A ellos les diré algo. Tienen toda la razón al decir que ahora vivimos peor. Eso nadie sensato se atrevería a rebatirlo ni ponerlo en duda. Pues vemos como la delincuencia le cobra mucho más vidas al país que las que Trujillo les cobraba con sus asesinatos, y claro, por lo menos en aquel entonces había cierto criterio para matar, ahora es al puro azar, nadie está seguro, estamos jugando en una inmensa Ruleta Rusa. Vemos como hoy en día el robo de la clase gobernante supera con creces a los robos de Trujillo, como la corrupción administrativa está cada vez más generalizada desarrollándose impunemente ante la atónita e indiferente mirada de todos nosotros. Antes el único ladrón era Trujillo, ahora todos en el gobierno son un bando de vulgares ladrones, desde el más grande hasta la ratita más pequeña. Vemos como hoy en día los servicios básicos están completamente disfuncionales. La salud, la educación y la seguridad públicas son una utopía sin esperanzas de que algún día funcionen debidamente… Que estamos peor. Eso no lo ponemos en duda.
Pero algo que es a todo ojo inadmisible es el hecho de que no valió la pena el ajusticiamiento de aquel cruel tirano. Eso sí que no lo acepto de ninguna manera. Pues si bien la cosa esta mal, mucho peor, la culpa no es de los hombres y mujeres que enfrentaron con valor y entrega la dictadura. La culpa de lo que está ocurriendo es de nosotros, los que estamos aquí y no estamos haciendo nada.

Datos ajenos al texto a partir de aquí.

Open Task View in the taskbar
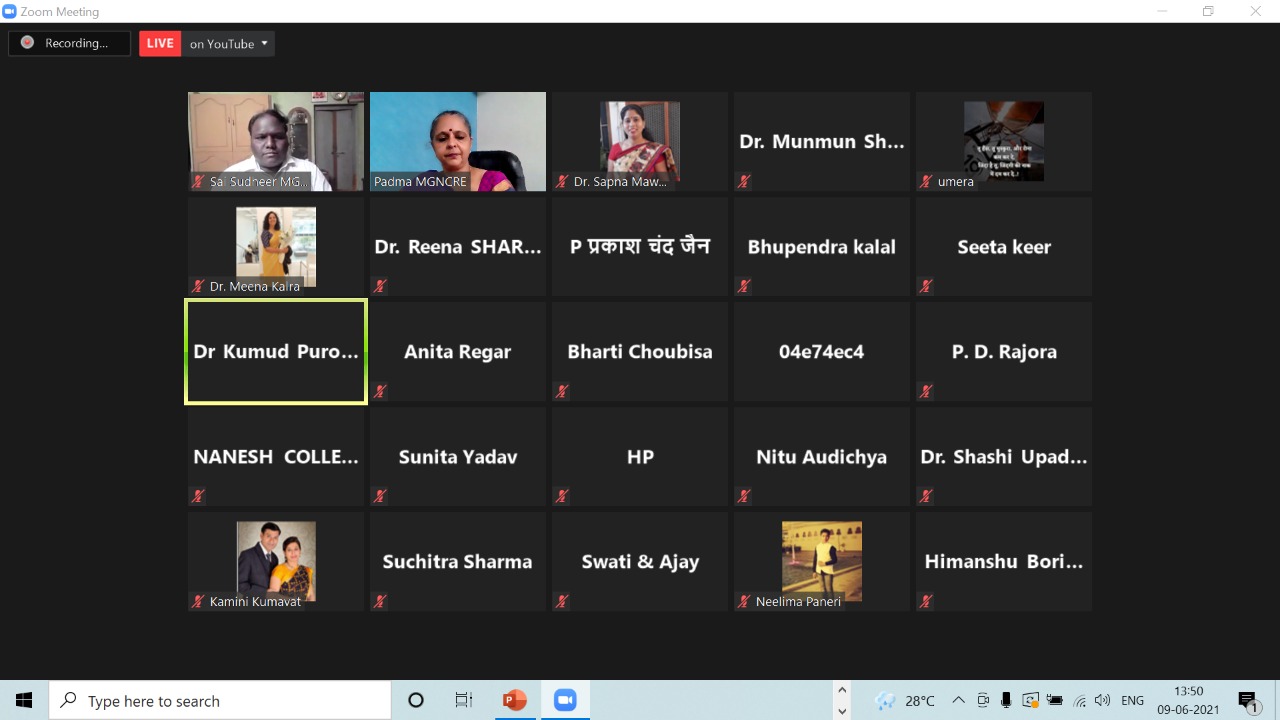Image resolution: width=1280 pixels, height=720 pixels. (x=464, y=700)
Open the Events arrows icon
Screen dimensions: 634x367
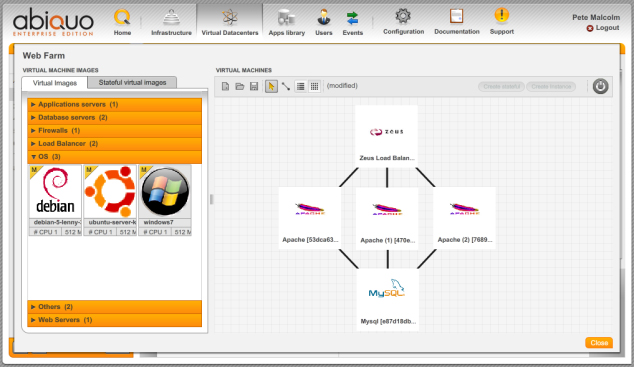pyautogui.click(x=353, y=18)
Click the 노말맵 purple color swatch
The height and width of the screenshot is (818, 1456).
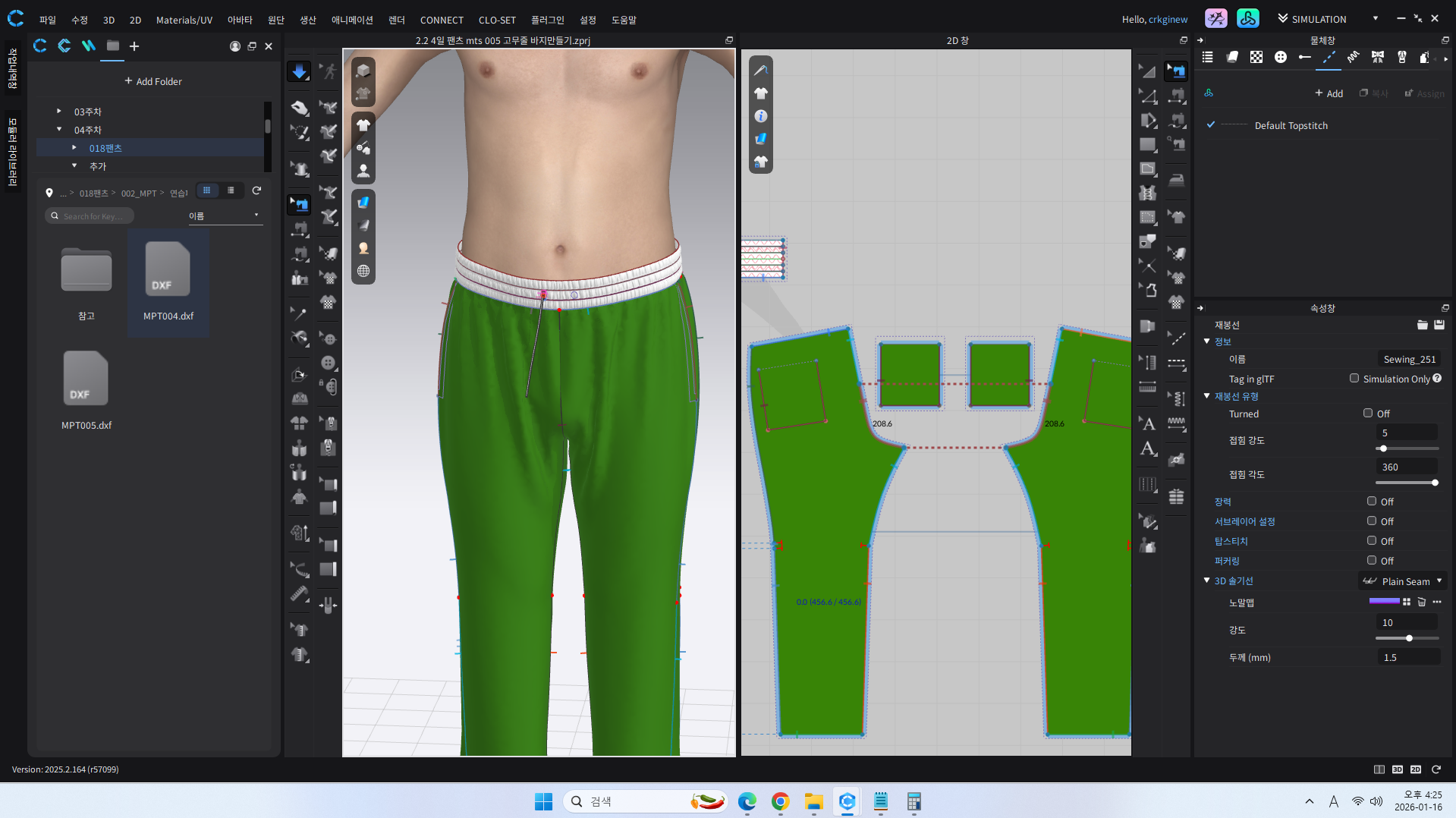pos(1384,601)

Aquellos hombres y mujeres, dieron todo por cumplir sus ideales de justicia, nosotros a lo único que nos hemos dedicado es a juzgar y desmeritar con estúpidos argumentos el hermoso sacrificio que ellos valientemente brindaron. Nos hemos portado como una gran masa de cobardes, buscando cada excusa para no hacer lo que debemos hacer. Nos hemos relegado a nosotros mismos al palco de los espectadores, cuando deberíamos estar en el terreno de juego, jugando cada cual su base para ganar el partido, y no esperando perder el juego para romper a decir lo que “estuvo mal”.
¡Claro que valió la pena! Lo que no vale para nada la pena es la vergonzosa actuación que estamos teniendo nosotros. Eso sí que de verdad no vale la pena. ¿Qué les diremos a nuestros hijos y nuestros nietos cuando tengan la conciencia lo suficientemente desarrollada y nos pregunten por qué no hicimos nada para que ellos vivieran en un mejor país?
Así como hoy pretendemos juzgar a esos hombres y mujeres, así mismo nos juzgarán a nosotros las futuras generaciones. La única diferencia es que nosotros juzgamos en base a los que otros hicieron con valentía, a nosotros nos juzgarán por lo que dejamos de hacer por cobardía.
Así mismo como los héroes del 30 de Mayo hicieron su papel y le cortaron la cabeza a la bestia que estaba condenando al sufrimiento a todo el pueblo dominicano, es hora de que nosotros afilemos nuestros cuchillos, pues hay muchas cabezas que cortar.
Desde el palco lo único que hacemos es desear lo que nos gustaría que pasara. Bajemos al terreno de juego y hagamos realidad eso que queremos que ocurra. Lo que tiene que ocurrir.